**THE PROBLEM:** Search the records below for the line containing "Image resolution: width=229". Output that line and all later lines exactly; output nothing else.

(Collected data)
+---+
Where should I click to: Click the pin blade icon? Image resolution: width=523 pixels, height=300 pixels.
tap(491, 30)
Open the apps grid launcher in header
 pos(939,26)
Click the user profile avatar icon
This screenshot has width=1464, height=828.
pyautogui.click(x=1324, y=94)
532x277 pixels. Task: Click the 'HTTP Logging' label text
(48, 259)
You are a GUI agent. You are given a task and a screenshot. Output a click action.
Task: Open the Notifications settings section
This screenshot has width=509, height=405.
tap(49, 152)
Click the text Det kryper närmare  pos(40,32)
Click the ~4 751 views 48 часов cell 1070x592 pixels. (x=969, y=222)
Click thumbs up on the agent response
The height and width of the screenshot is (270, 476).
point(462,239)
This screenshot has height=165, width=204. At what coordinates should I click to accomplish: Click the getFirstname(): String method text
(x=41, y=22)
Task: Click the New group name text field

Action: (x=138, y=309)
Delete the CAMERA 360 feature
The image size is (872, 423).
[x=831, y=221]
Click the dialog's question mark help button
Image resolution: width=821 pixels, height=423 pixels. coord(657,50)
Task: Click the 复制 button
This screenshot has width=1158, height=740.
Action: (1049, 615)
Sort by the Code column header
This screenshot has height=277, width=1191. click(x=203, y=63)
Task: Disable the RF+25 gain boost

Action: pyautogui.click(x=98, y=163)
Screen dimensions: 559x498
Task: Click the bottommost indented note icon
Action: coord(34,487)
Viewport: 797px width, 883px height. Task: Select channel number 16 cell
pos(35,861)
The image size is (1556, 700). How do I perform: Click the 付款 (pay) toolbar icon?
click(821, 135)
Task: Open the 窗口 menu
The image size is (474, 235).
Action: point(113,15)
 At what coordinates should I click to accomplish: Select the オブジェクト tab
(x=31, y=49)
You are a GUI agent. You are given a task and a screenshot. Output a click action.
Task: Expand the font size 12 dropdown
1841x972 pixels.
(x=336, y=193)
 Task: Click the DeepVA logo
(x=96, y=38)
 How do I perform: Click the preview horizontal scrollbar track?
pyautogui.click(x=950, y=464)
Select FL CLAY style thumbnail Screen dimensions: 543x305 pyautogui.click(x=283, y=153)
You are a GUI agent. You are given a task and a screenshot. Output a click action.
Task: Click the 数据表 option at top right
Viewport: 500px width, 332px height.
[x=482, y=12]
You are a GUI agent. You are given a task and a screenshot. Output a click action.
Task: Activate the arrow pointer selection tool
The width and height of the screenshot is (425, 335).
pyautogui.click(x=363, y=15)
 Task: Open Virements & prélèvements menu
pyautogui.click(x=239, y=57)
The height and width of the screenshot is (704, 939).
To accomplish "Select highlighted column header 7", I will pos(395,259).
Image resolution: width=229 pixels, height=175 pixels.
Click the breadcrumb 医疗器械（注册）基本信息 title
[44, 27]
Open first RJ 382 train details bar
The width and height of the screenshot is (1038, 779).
+---+
**RESULT FOR THIS TASK:**
Image resolution: width=229 pixels, height=175 pixels.
Click the breadcrumb 医疗器械（注册）基本信息 title
[44, 27]
Open first RJ 382 train details bar
The width and height of the screenshot is (1038, 779).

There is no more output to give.